The upshot of it all is that more than a fortnight after the election Pakistan’s political parties have failed to cobble a government into shape. The ambitious Nawaz Sharif, having delivered a premature victory speech when it was clear the Independents/PTI people were on a winning streak, has abandoned his claim to prime ministerial office, which place he now wants his brother Shehbaz Sharif to occupy. In the course of the election campaign, the People’s Party made public its intention of seeing the young Bilawal Bhutto-Zardari as prime minister. Both the PML and the PPP traded barbs on the campaign trail.

The two parties, confronted post-election with the PTI phenomenon, have been trying to work out a deal that would have the prime minister’s office rotate between them over the next five years. The Bhutto-Zardaris, including Asif Zardari, are willing to support the PML take charge of the government but are unwilling to be part of any coalition, preferring instead to support the Sharifs from outside. That has not gone down well with the Muslim League. With their egos deflated post-election, the two parties are now up against the spectre of a PTI returning to office.

But it will not be a cakewalk for the PTI. Its demand that the seats stolen from it, seats which were maliciously given to the PML and the PPP, be restored to it has seen politics heat up in Pakistan. The one hurdle in the way of a PTI restoration is the army, which has patently been caught in its act of engineering the results of the vote. Within Pakistan, political leaders and analysts have of late been making analogies with the elections of December 1970, when the army not only prevented a victorious Awami League from assuming power in Islamabad but initiated a genocide in the country’s eastern province that led to a dismemberment of Pakistan.

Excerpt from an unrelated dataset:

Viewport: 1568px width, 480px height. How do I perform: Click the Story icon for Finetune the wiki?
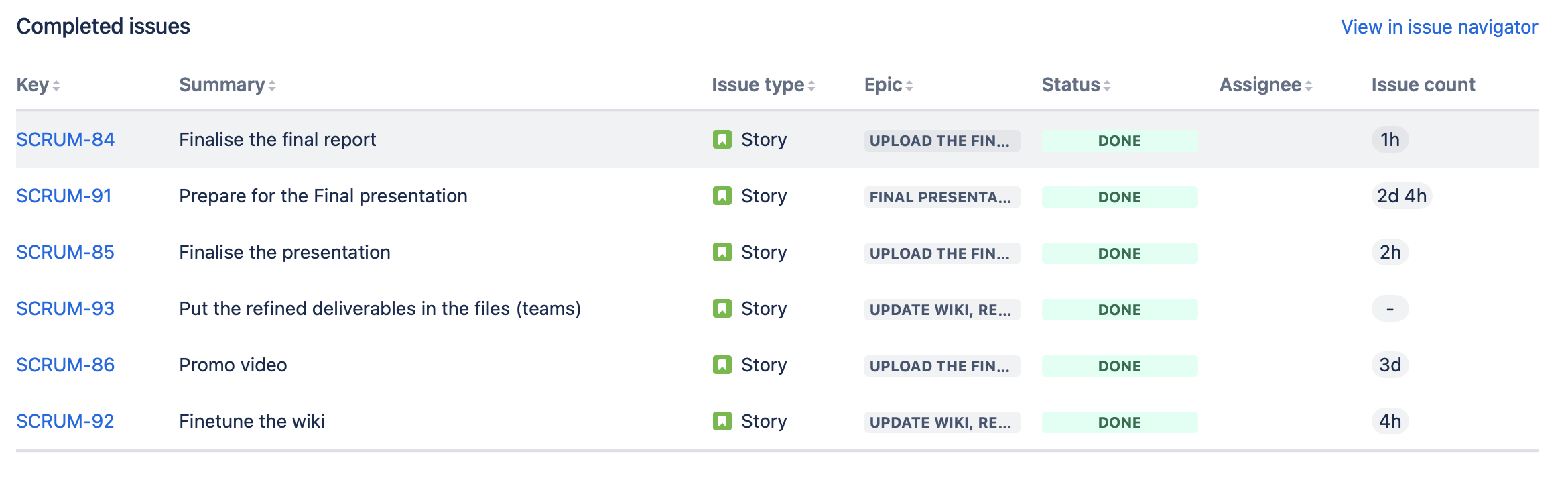click(x=722, y=421)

The immediate future for politics in Pakistan remains uncertain. The PTI, despite the overtures made by the military to it on the possibilities of a compromise solution to the crisis (senior army figures have reportedly been meeting Imran Khan in Adiala jail), is unwilling to have anything to do with the PML and the PML. It is in buoyant mood and is not ready to accept anything other than a correction of the election results and its assumption of office as the party of government in Islamabad. 

In men like Gohar Ali Khan, Ali Amin Gandapur and Ali Mohammad Khan, the PTI has the spokesmen whose firmness in articulating its position has injected confidence in PTI supporters all over the country. Imran Khan’s nomination of Omar Ayub Khan, a grandson of Pakistan’s first military dictator Field Marshal Mohammad Ayub Khan, as the PTI’s candidate for prime minister, is reflective of the party’s newfound confidence in itself.

The circumstances in Pakistan raise once again, beyond and above everything, the disruptive role the country’s army continues to play in its politics. When voting ended on February 8, General Asim Munir congratulated the people of Pakistan on taking part in the election. That was not his remit since the army is one of the many institutions in the country and lawfully expected to work under the government. But his statement was demonstrative once again of the long shadow the soldiers have cast on politics since Iskandar Mirza and Ayub Khan plunged Pakistan into ages-long political darkness through the coup d’etat of October 1958.

The election has been a mess because the aim of the establishment was to place its loyalist politicians in office. That strategy has backfired. It will now be for Pakistan’s army, its judiciary and its election machinery to put things right. Or the army chief, the chief justice and the chief election commissioner should resign or be asked to go. After the allegations of rigging made by a whistleblower, in this instance the divisional commissioner of Rawalpindi, all of these men have lost face.

 

Syed Badrul Ahsan is Consultant Ediotr, Dhaka Tribune.